Within our world we are surrounded by many types of people, as well as circumstances and particularities that shape and condition our emotional development. Thus, there are inevitably painful situations and people for whom hurting others is too simple; or moments of great happiness and people that help others to be happy.
In a way, all this – the good and the bad – can not be avoided and will always exist, since no one is perfect. We all make mistakes and, sometimes, it is we who hurt without realizing it. The problem comes, however, when you take as a habit to believe that to learn you have to suffer, when the truth is that it is not necessary to hurt to teach or be hurt to learn.
Pain and its positive side
Just a few days ago we commented – and we pick it up again at the end of this article – that learning is always a gift even if the teacher has been pain. This suffering, at least, has not been in vain since all collected fruit that will serve us for new experiences will be positive. None of us want to be harmed so that we have to draw a lesson from suffering and from insurmountable days of sadness.
“There is nothing good or bad; it is human thought that makes it look like this.”
Perhaps Shakespeare’s statement lacks its context to understand it adequately but, even without it, it also seems to have its part of truth: in cases where pain is inevitable and that escape from our hands, it is true that we can not act and that we are forced to overcome the bad trance.
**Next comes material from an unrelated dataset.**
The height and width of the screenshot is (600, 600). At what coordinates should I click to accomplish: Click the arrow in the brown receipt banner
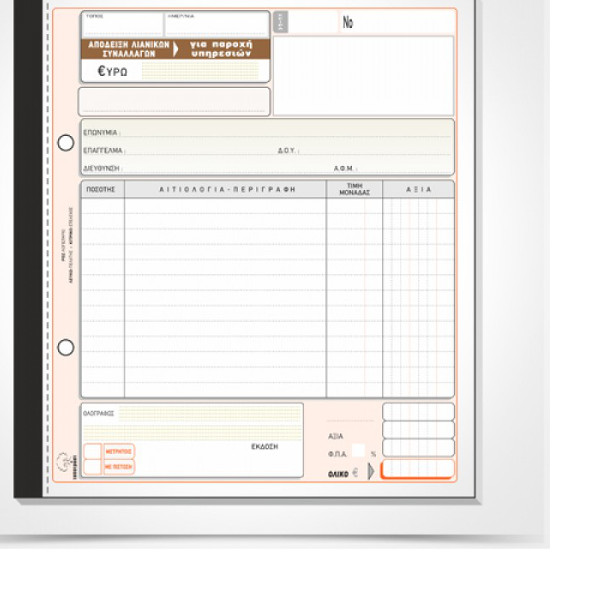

However, beyond these, it is also good to remember that what happens to us goes through the filter of our mind and there we have the last word.
That is, it is beneficial to discern between what is inevitable pain and what is optional suffering: when someone hurts another person without any logic, their behavior is not tolerable or admissible. Negative experiences help us to mature, but when we are forced to live them: in any other case, the wound will never be a good learning technique.
Leave mark without making wound
We do not want a wound more than we probably do not deserve, basically because life already makes us enough by itself: nobody deserves scars that are born of systematic emotional injuries. Nobody should have someone at his side who would hurt him because, yes, because some people think that the quickest way to get noticed is to cause pain.
It is not an easy task, but if you sometimes get carried away by anger causing harmful events or share your life with people who do it, maybe it’s time to rethink a change: almost all the teachings we can receive could be lived in a different way, away from grudges, envy and evil.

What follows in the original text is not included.